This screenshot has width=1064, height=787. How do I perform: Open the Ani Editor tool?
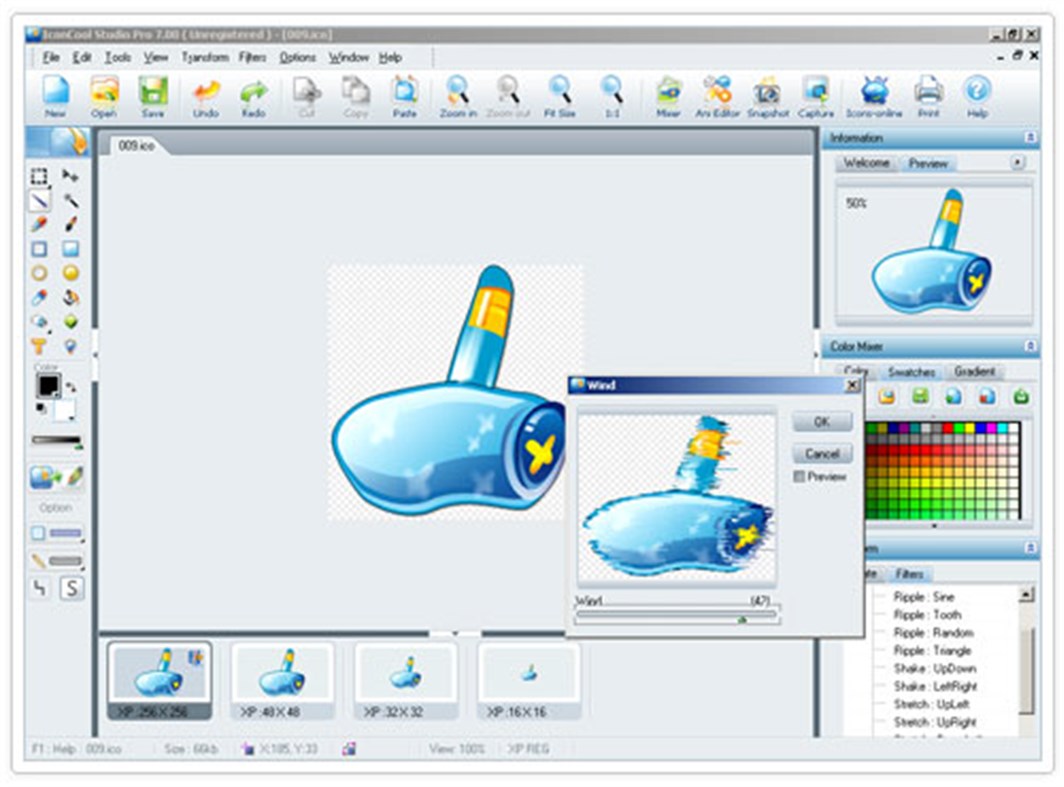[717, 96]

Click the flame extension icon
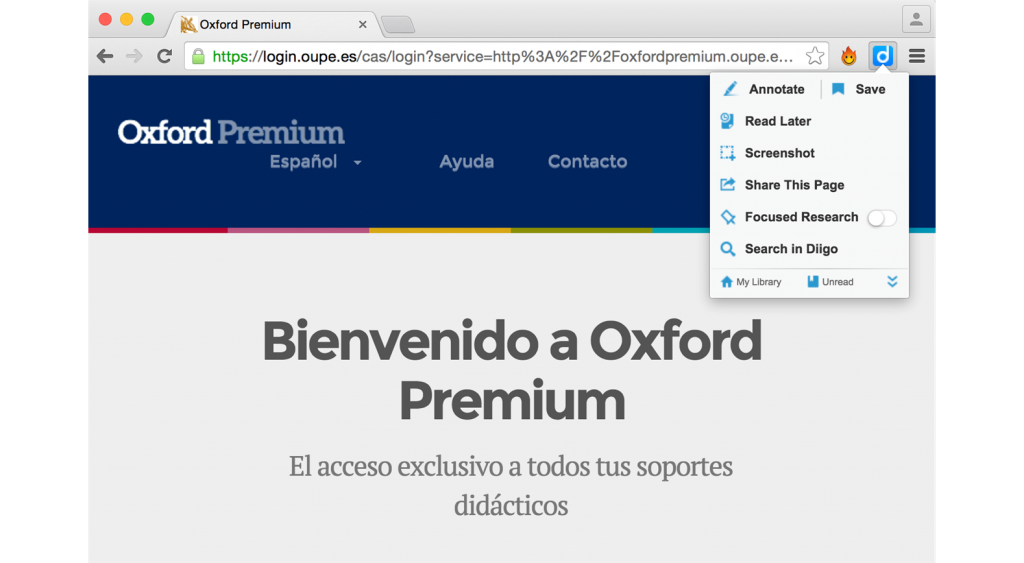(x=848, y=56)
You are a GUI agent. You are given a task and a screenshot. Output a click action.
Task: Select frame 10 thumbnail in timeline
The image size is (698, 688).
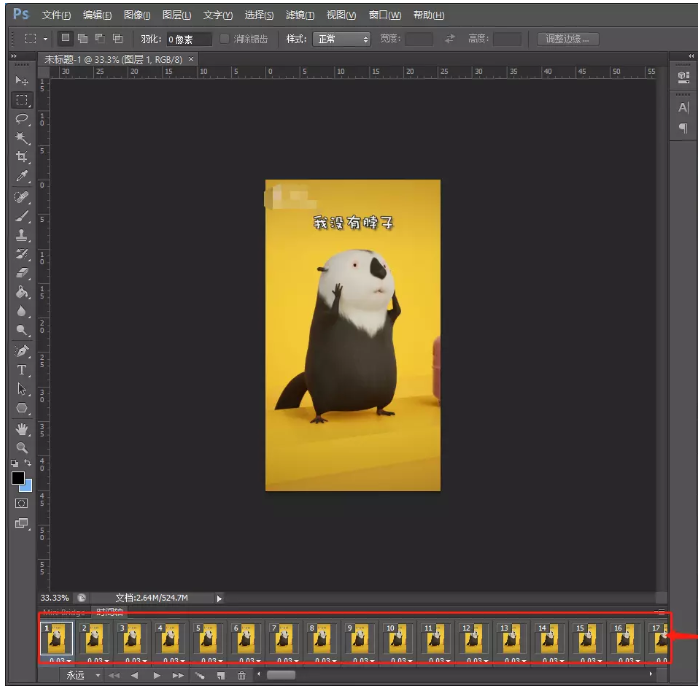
□ □ □ □ □ □ □
## WORK TO BE COMPLETED:
The data above must be written out again word for word, without its pictures.

## SOLUTION TO THE PROBLEM:
This screenshot has width=1064, height=787. How do I perform: Open the Ani Editor tool?
[717, 96]

Click the flame extension icon
(x=848, y=56)
You are a GUI agent. You are given a task and a screenshot. Output a click action.
Task: Select frame 10 thumbnail in timeline
The image size is (698, 688).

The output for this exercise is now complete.